Scalable and Memory Efficient Markov Chains

Published at Mar 28, 2026

This endeavour all started when I asked myself one morning if there is any way to generate sentences other than natural language models, and to be fair it didn’t take long for me to think of Markov chains. There are in use since the dawn of time, with use cases like predictive typing (if you apply them in the realm of language processing). Now I really don’t want to waffle on about Markov chains. There’s a fantastic video made recently by Veritasium that tells you all you need to know from its history, to how it works.

Note that sentence generation with Markov chains are a relatively low-tech solution to generate sentences. It can heavily plagiarise your training data, especially if you have a high state size, and the sentences it generates are mostly gibberish. Think back to you using the predictive word feature in your phone’s keyboard. If you keep tapping on the next word it generates, the first few words might make sense, but it slowly devolves into gibberish and it repeating itself infinitely over and over. Unfortunately, the state of the art for sentence generation is still LLMs (though you could probably opt for a lower parameter model and even GPT-2 due to it being such a simple task). The upside being that it takes relatively little processing power and can run on a single CPU. My anemic Raspberry Pi could generate sentences in milliseconds. This project is more of a novelty and you should not be using it (or please continue to use it) to power social media troll farms.
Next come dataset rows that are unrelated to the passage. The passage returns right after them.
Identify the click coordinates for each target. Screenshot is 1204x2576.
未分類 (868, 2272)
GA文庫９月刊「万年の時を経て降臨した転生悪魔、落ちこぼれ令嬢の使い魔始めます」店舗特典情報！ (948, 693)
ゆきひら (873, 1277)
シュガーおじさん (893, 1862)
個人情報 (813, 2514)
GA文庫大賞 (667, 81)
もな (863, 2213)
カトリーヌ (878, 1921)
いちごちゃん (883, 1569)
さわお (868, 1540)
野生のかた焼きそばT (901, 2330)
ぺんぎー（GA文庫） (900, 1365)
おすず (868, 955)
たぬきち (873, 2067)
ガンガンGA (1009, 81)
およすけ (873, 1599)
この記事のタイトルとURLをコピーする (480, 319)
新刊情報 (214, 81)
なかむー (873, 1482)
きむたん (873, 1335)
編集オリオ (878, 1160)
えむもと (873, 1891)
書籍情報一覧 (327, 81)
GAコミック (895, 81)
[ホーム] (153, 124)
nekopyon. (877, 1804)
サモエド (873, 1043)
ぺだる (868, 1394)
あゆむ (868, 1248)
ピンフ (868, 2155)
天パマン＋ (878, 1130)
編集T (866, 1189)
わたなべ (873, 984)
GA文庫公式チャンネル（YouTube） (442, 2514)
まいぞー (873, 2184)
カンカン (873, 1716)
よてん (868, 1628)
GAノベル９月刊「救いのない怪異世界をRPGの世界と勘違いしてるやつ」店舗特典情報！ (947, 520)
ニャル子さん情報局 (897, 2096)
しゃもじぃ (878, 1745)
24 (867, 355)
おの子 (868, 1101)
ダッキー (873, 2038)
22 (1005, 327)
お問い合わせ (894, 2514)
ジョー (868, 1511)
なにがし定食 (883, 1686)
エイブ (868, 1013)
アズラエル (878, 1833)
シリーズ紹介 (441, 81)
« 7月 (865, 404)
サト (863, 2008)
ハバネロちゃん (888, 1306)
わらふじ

Take note that in this article, I will be treating “word” and “tokens” as interchangeable terms, but this might differ if you plan to model other languages.

Memory usage

The first bottleneck when I first started using Markovify is that it stores the entire of its model state in memory. Realistically, it’s going to take a long while before it’s going to saturate even 8 GB of RAM, but I want it to run on a 1 GB Raspberry Pi. I quickly decided to use a database, as non in-memory databases allow you to query vast amounts of data on disk. But first of all, I need a way of processing and storing all the training data. There are two schools of thought here. The first school of thought is to just store them in memory as an ultra-long array. Since my computer is not the one doing all the inferencing but the Pi, it should be fine temporarily storing all the data in RAM. Another way is to store it temporarily as a file in a medium such as an SQLite database, or even a newline-delimited text file. Since I am in no shortage of RAM (in 2025), I decided to just stick with the former solution. To give you the scope as to whether this is feasible, my training data consists of 55 million separate strings. If your training data even comes close to this number, which is still growing as of the time of writing, it should be relatively feasible. Note that the data cleaning step is still pretty important, even if Markov chains are relatively forgiving.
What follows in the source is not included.